Meanwhile, elsewhere, the contrast is even starker. As Adam Davidson recently wrote in The New York Times, riding the Amtrak between New York and D.C. exposes stark contrasts between the “haves” of the capital and the have-nots outside the Beltway. And he correctly assigns this to the importance of power.

Washington is rich not because it makes valuable things, but because it is powerful. With virtually everything subject to regulation, it pays to spend money influencing the regulators. As P.J. O’Rourke famously observed: “When buying and selling are controlled by legislation, the first things to be bought and sold are legislators.” But it’s not just bags-of-cash style corruption. Most of the D.C. boom is from lobbyists and PR people, and others who are retained to influence what the government does. It’s a cold calculation: You’re likely to get a much better return from an investment of $1 million on lobbying than on a similar investment in, say, a new factory or better worker training.

.  .  .

Under the original Constitutional plan, the federal government’s powers were to be few, and mostly concerned with external relations.
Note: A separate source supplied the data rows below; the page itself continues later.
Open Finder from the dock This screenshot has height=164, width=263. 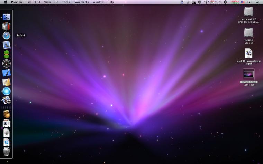(7, 17)
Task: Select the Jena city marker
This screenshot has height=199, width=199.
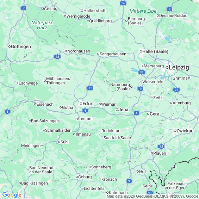Action: point(117,110)
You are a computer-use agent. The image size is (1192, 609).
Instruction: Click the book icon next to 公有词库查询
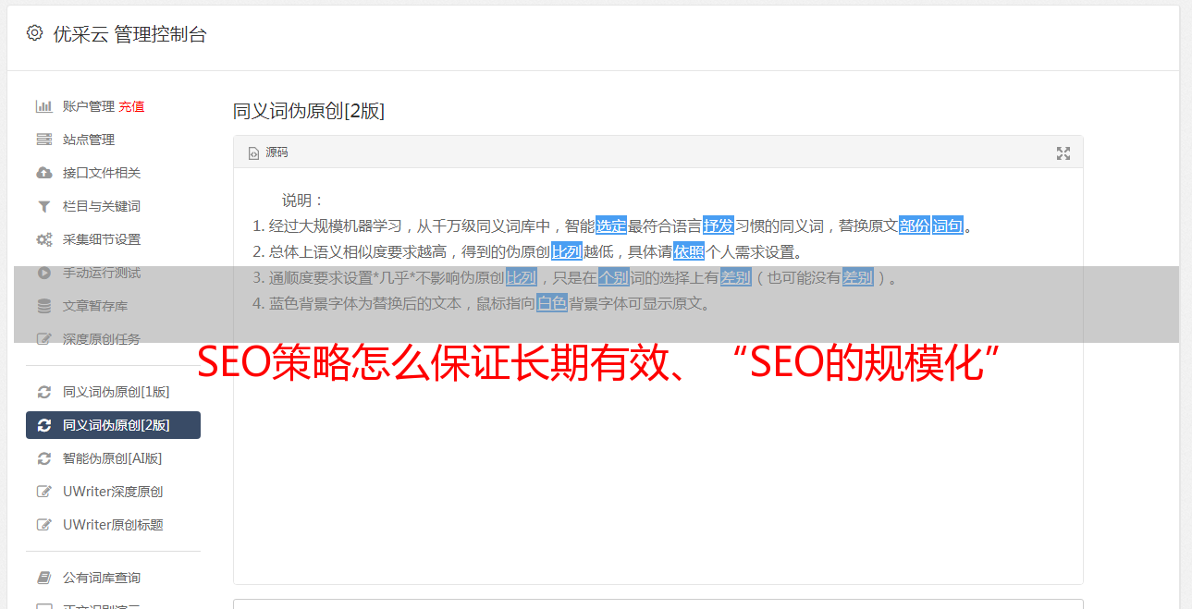[x=43, y=578]
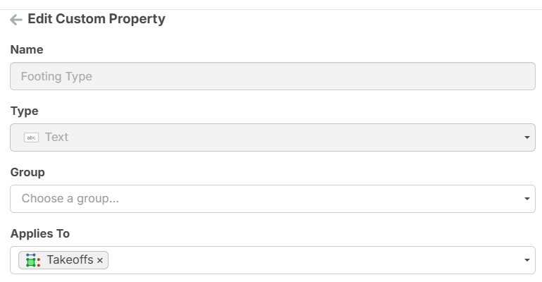Click the Group field label
The image size is (542, 282).
27,172
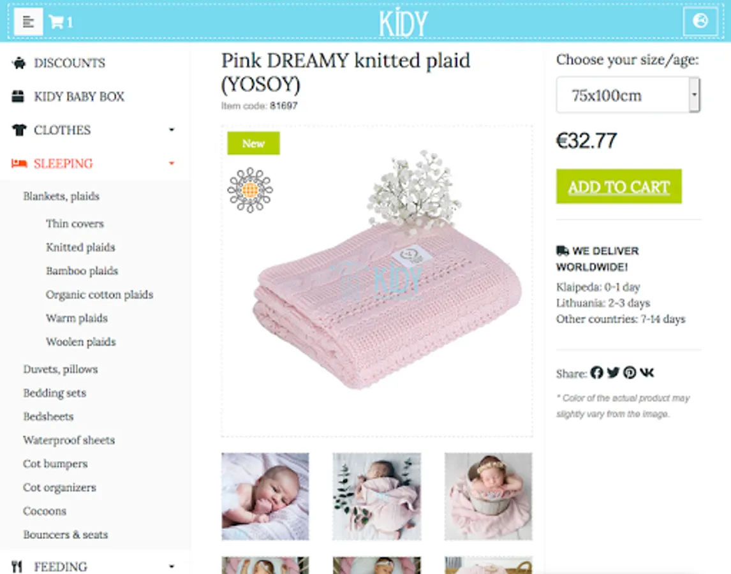Open the Waterproof sheets link

tap(69, 440)
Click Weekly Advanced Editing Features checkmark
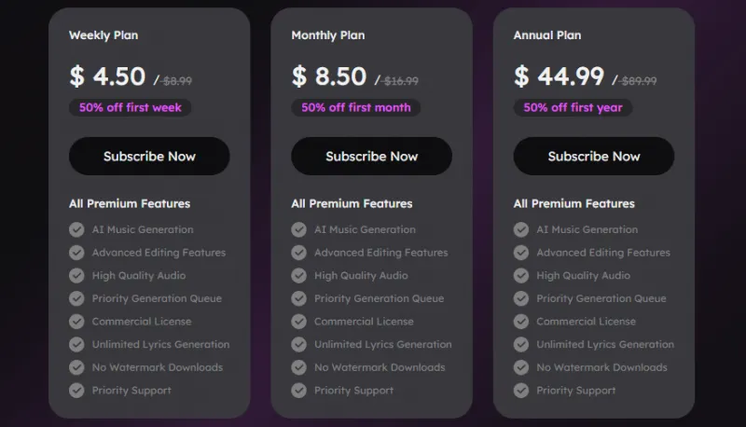Viewport: 746px width, 427px height. pos(76,253)
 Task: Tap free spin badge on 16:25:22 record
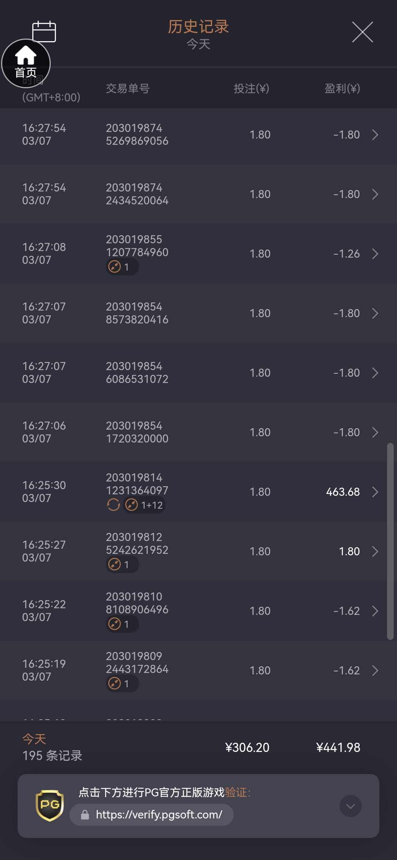click(122, 624)
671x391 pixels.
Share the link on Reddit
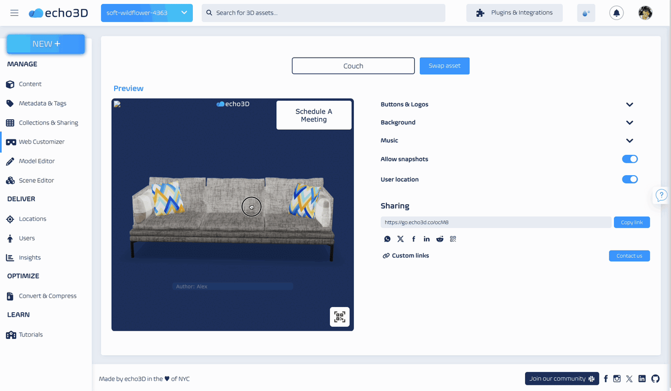[440, 239]
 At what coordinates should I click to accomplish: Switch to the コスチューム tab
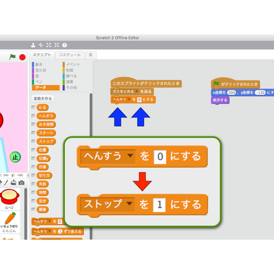tap(70, 55)
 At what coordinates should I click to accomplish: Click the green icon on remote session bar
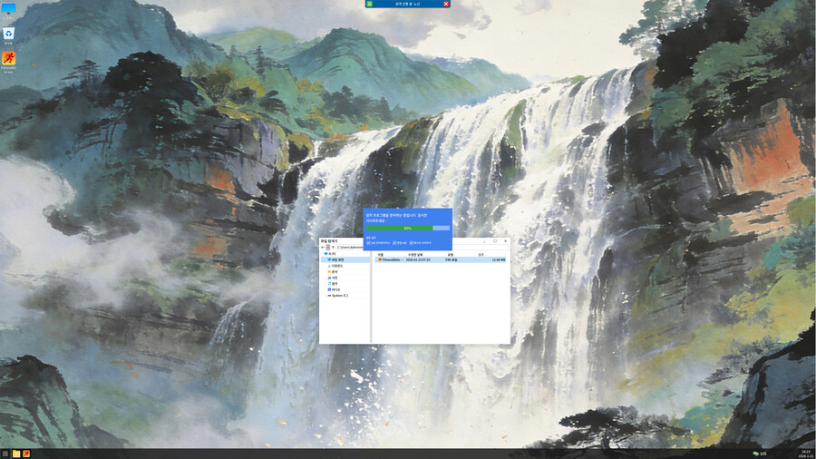[370, 4]
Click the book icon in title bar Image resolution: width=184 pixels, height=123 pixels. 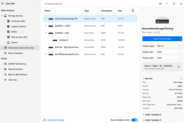(x=160, y=4)
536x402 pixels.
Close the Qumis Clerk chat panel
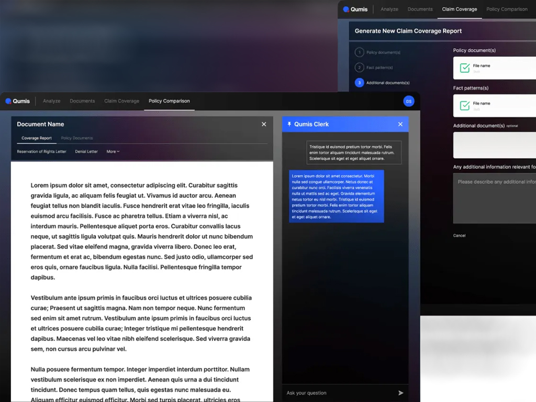coord(400,124)
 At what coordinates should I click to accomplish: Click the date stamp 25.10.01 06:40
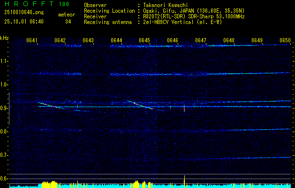pyautogui.click(x=23, y=22)
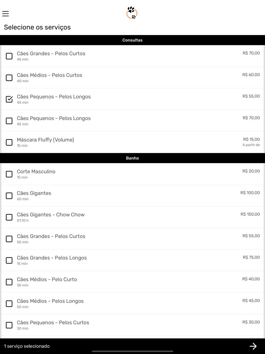Tick Cães Grandes - Pelos Longos checkbox
Viewport: 265px width, 354px height.
point(9,260)
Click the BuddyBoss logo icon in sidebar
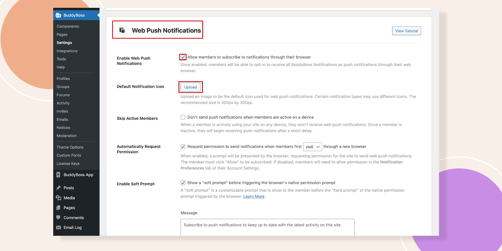The width and height of the screenshot is (502, 251). (58, 15)
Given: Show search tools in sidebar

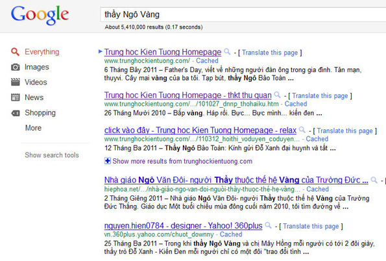Looking at the screenshot, I should point(52,155).
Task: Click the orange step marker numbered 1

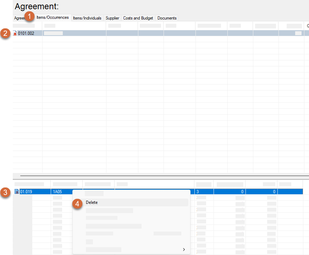Action: point(30,16)
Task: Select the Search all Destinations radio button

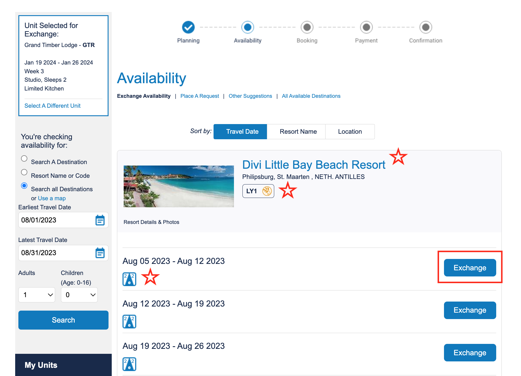Action: coord(24,186)
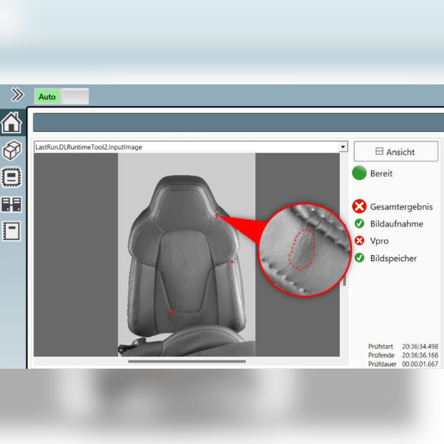This screenshot has height=444, width=444.
Task: Expand the sidebar with double chevron
Action: click(16, 94)
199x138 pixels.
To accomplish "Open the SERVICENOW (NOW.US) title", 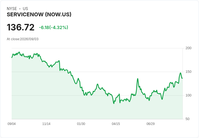I will click(39, 15).
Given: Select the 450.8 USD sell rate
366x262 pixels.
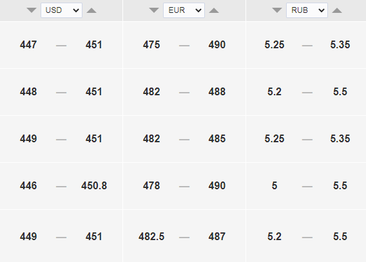Looking at the screenshot, I should 94,186.
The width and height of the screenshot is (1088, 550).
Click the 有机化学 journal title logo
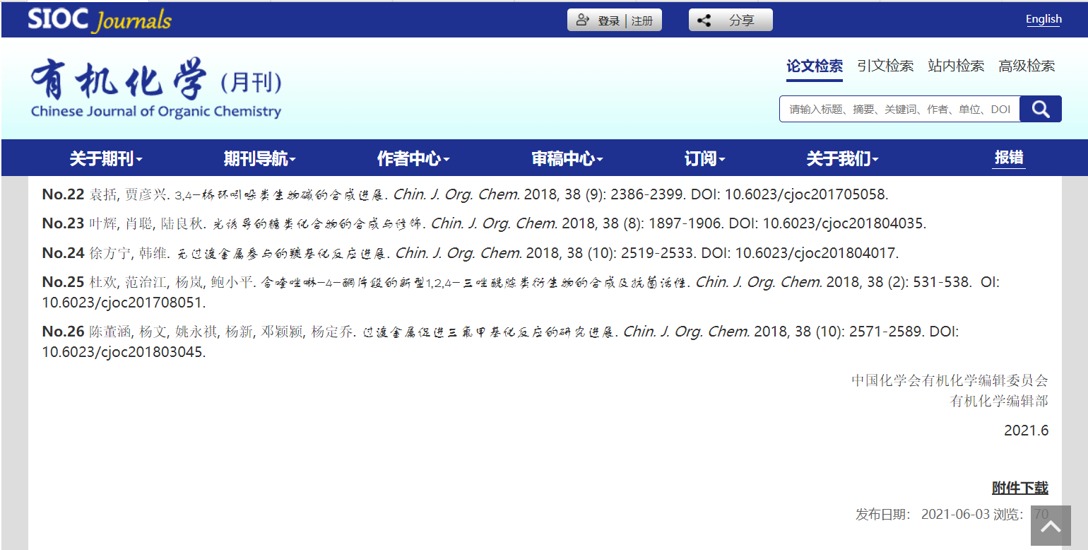click(155, 88)
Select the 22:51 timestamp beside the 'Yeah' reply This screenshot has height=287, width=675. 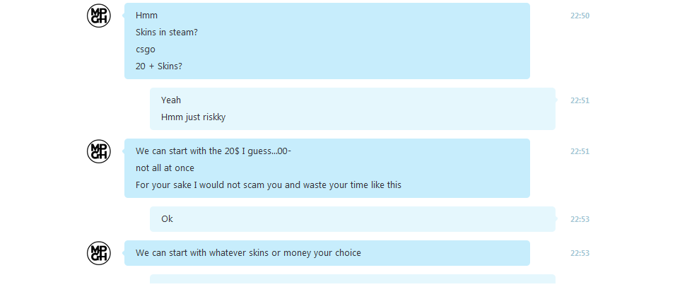coord(580,100)
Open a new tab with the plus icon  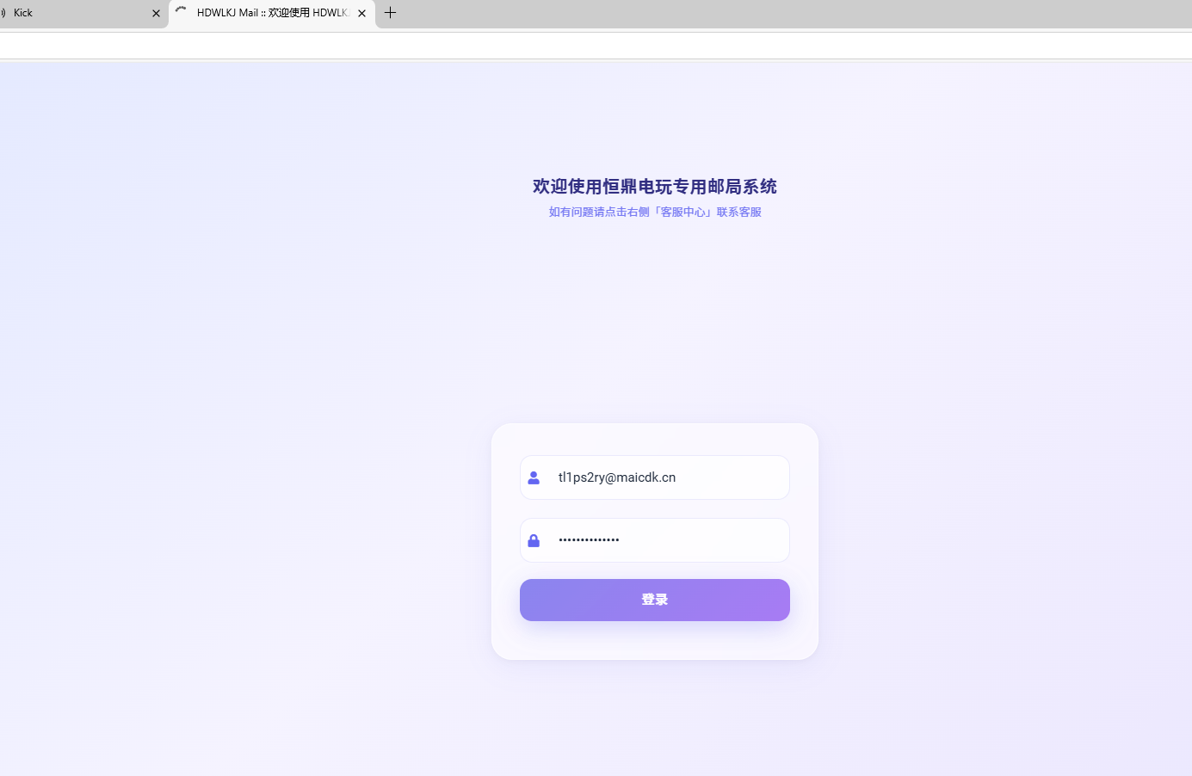pos(390,13)
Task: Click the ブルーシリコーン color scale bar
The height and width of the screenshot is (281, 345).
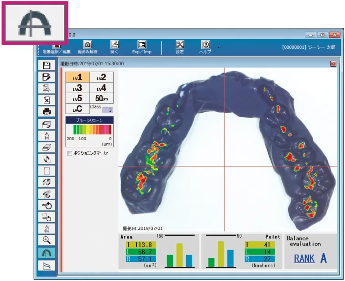Action: point(89,129)
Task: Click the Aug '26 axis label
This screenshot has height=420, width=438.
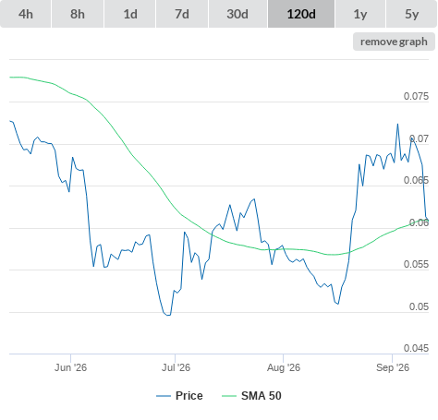Action: [284, 367]
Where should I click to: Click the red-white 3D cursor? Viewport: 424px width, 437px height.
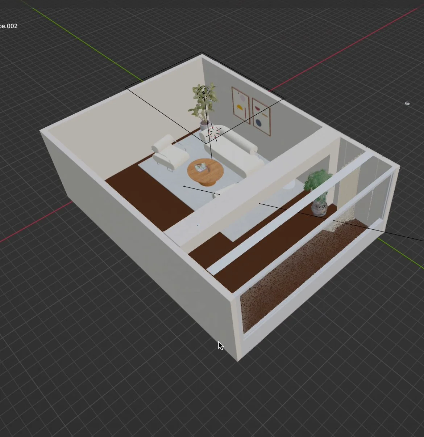coord(214,133)
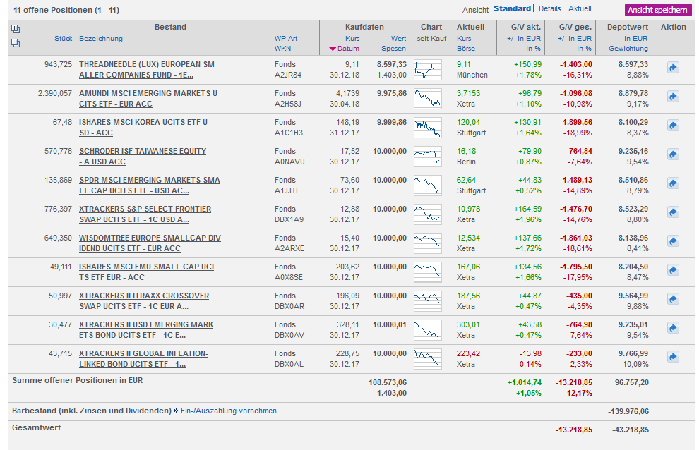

Under those circumstances, the risk of corruption was comparatively low. Nearly all regulation would come from state governments. They might be corrupted — since they’d be the only ones worth corrupting — but problems would be compartmentalized (corruption in Rhode Island wouldn’t have much effect on Connecticut, much less Utah) and disciplined by competition with other states.

Well, it’s been quite a while since things worked that way; things started go go downhill with the federal expansion under the New Deal, and then really took off after the “regulatory explosion” under President Nixon, who created such entities as the Environmental Protection Agency and Occupational Safety & Health Administration.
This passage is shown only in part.